Эрнст Гомбрих
ИСТОРИЯ ИСКУССТВА
ПРЕДИСЛОВИЕ
Эта книга обращена ко всем, кто хотел бы получить первоначальные ориентиры в заманчивой, но пока не знакомой им области искусства. Новичок сможет ознакомиться здесь с общим планом этой местности, не путаясь в обилии деталей, то есть уяснить себе порядок и соотношение периодов, стилей, имен, которыми наполнены более объемистые и сложные книги, и таким образом обзавестись багажом, необходимым для чтения более специальной литературы. При работе над книгой я думал в первую очередь о читателях подросткового и юношеского возраста, которые только что открыли для себя мир искусства. Но, на мой взгляд, книги для юношества должны писаться так же, как и для взрослых, с учетом, правда, особой критичности тинейджеров, нетерпимых к фальши и претенциозному жаргону. По своему опыту знаю, что именно эти грехи иногда на всю жизнь отвращают людей от литературы по искусству. Поэтому, чтобы обойти западню, я старался писать обычным, общепонятным языком, не стесняясь непрофессиональных выражений. С другой стороны, я стремился не упрощать ход мысли и надеюсь, что читатели не припишут сокращение до минимума искусствоведческих терминов высокомерной снисходительности.

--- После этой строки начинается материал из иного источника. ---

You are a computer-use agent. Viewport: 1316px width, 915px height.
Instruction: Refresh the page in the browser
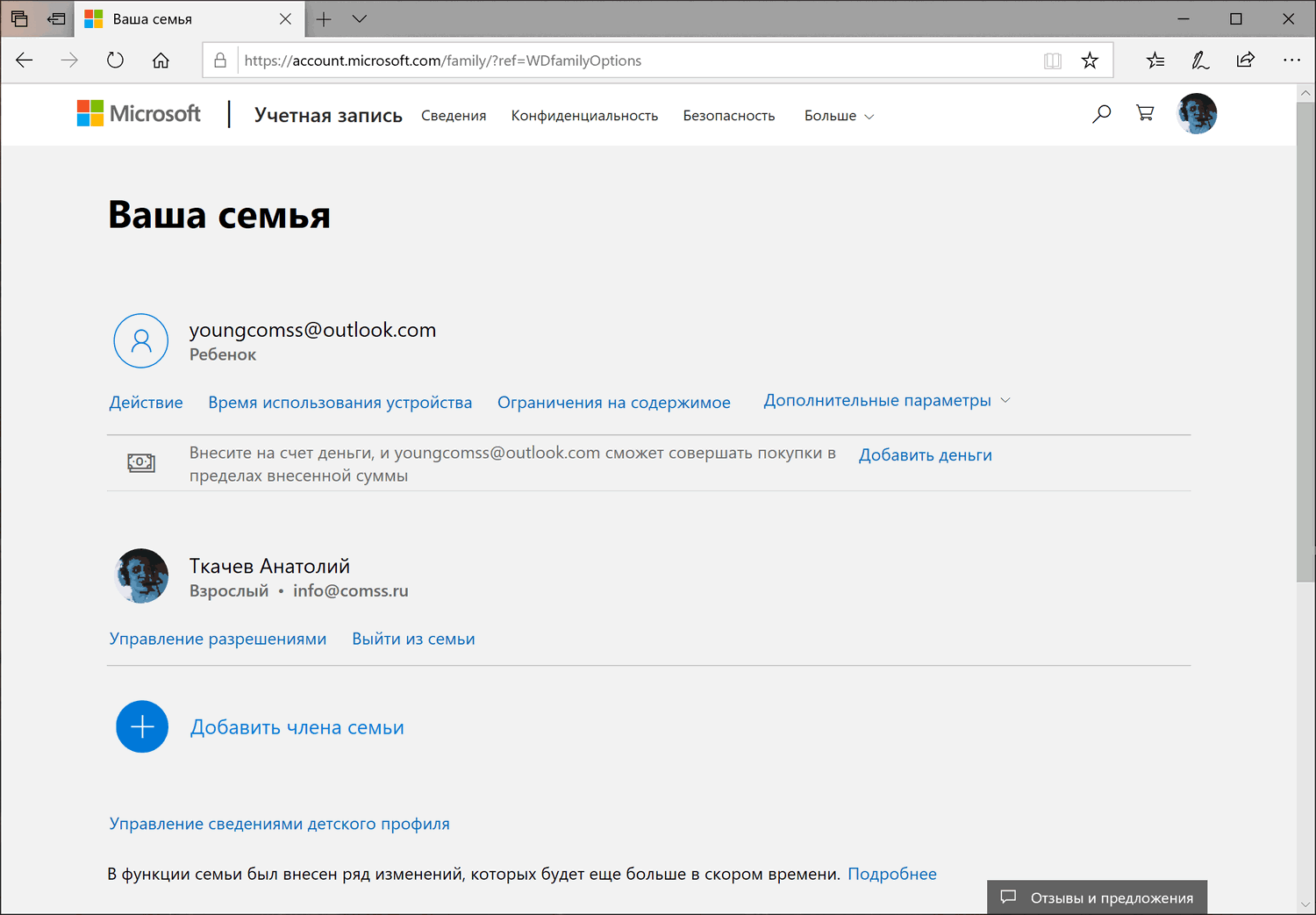115,61

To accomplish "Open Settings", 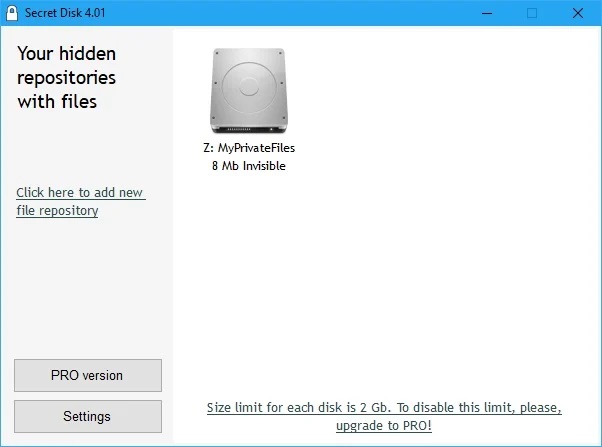I will (x=87, y=416).
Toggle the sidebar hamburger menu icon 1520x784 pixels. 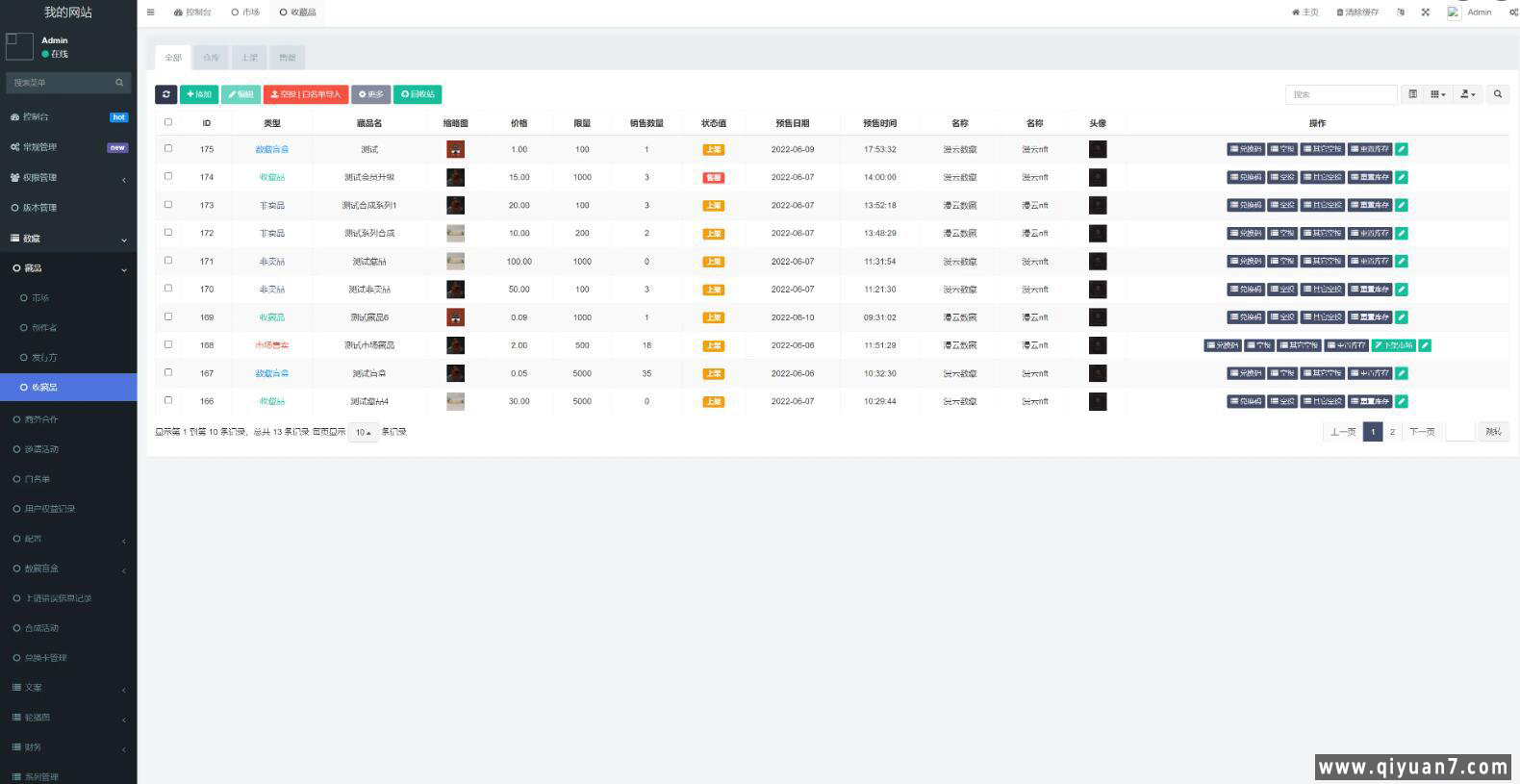[x=151, y=13]
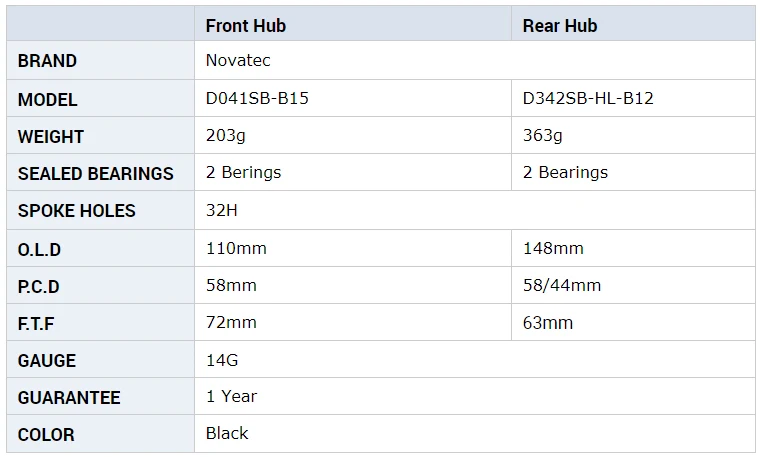Click the SEALED BEARINGS row label
This screenshot has height=457, width=760.
click(95, 173)
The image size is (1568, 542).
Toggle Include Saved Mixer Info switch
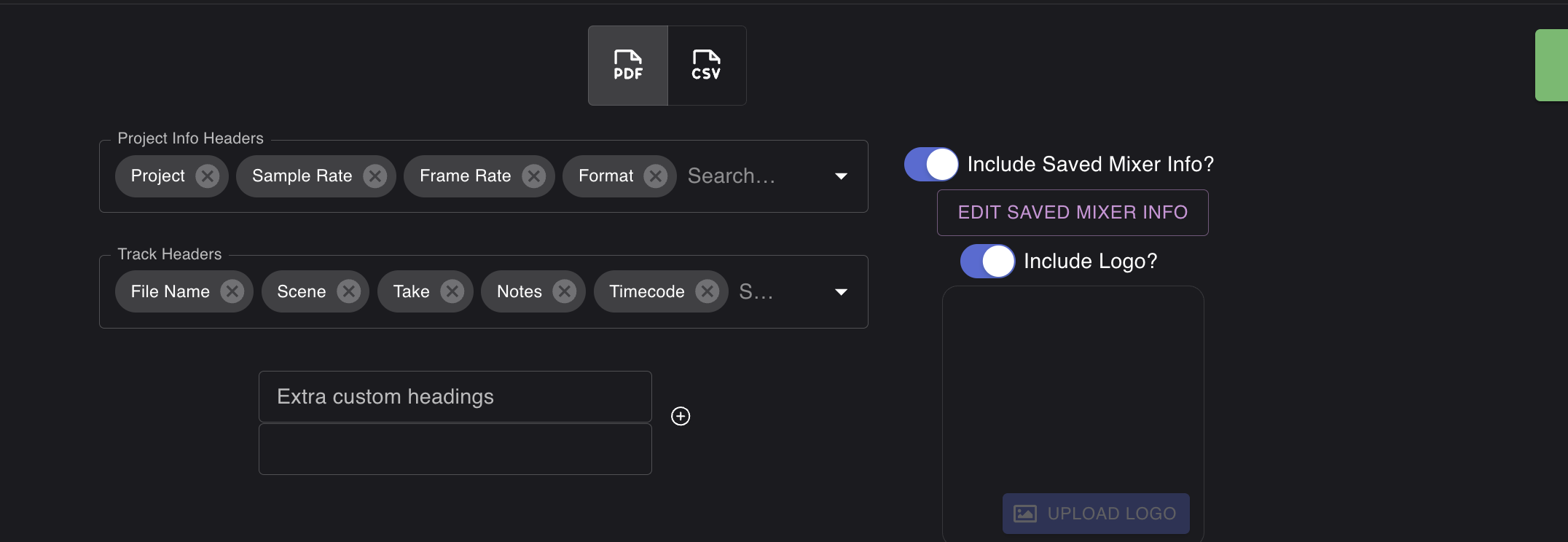point(931,165)
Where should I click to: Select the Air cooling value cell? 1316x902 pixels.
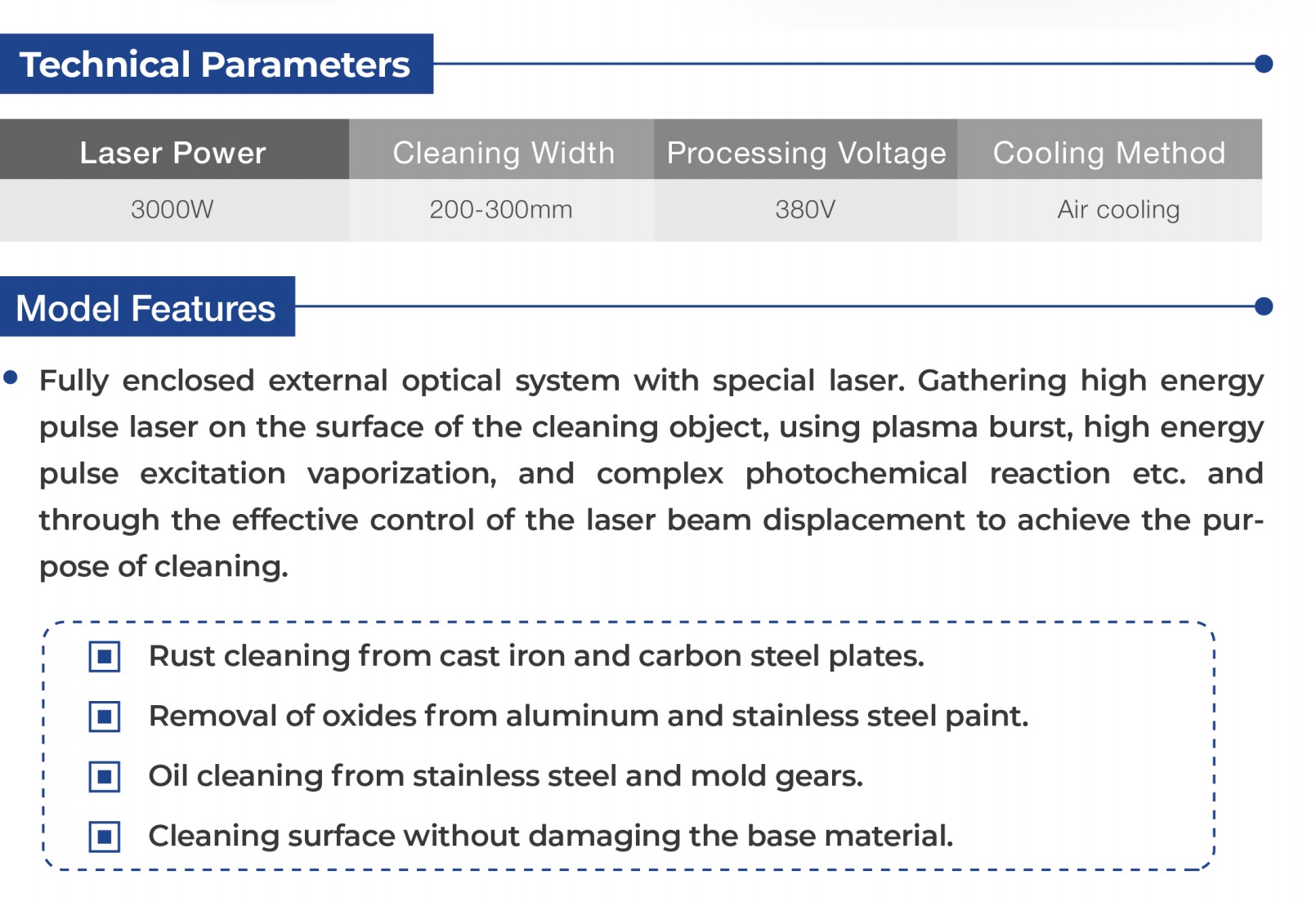click(x=1110, y=210)
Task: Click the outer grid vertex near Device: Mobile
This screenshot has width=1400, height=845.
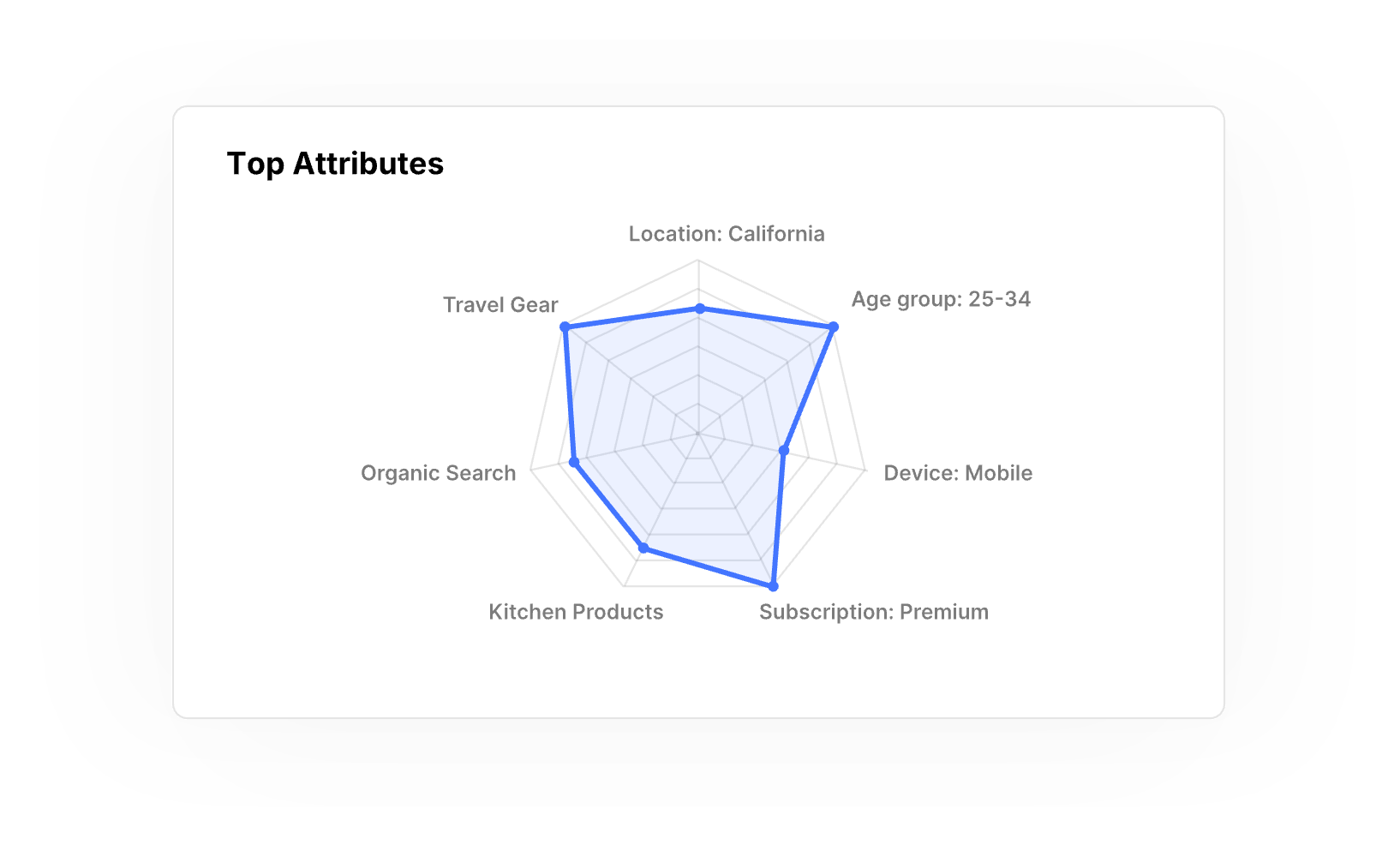Action: [865, 470]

Разве высокомерен не тот, кто вещает с заоблачных высот, красуясь перед читателем ученым языком и забыв о целях его просвещения?
Помимо решения ограничить специальную терминологию, я подчинил себя и некоторым другим требованиям, осложняющим работу автора и облегчающим жизнь читателя. Во-первых, я писал только о тех произведениях, которые мог показать в иллюстрациях. Мне не хотелось сводить текст к перечислению имен — тем, кто не знает произведений, такой текст ничего не говорит, а для тех, кто знает, он будет поверхностным. Поэтому при выборе художников и их работ пришлось исходить из приемлемого для книги числа иллюстраций, что, в свою очередь, потребовало удвоенной строгости в отборе материала. Отсюда вытекает второе принятое мною правило — ограничиться только произведениями несомненной художественной ценности, отсечь все, что может представлять интерес лишь как образчик вкуса времени или моды. При этом пришлось пожертвовать преимуществами броского литературного стиля. Критические замечания всегда эффектнее одобрительных, и включение в книгу толики безобразного придало бы ровному изложению приятное разнообразие. Но тогда читатель был бы в праве спросить, на каком основании в книгу, посвященную искусству, вошли не имеющие к нему отношения поделки, потеснив к тому же подлинные шедевры. Хотя и не все представленные здесь произведения соответствуют наивысшим критериям художественного качества, каждое из них обладает своими особыми достоинствами.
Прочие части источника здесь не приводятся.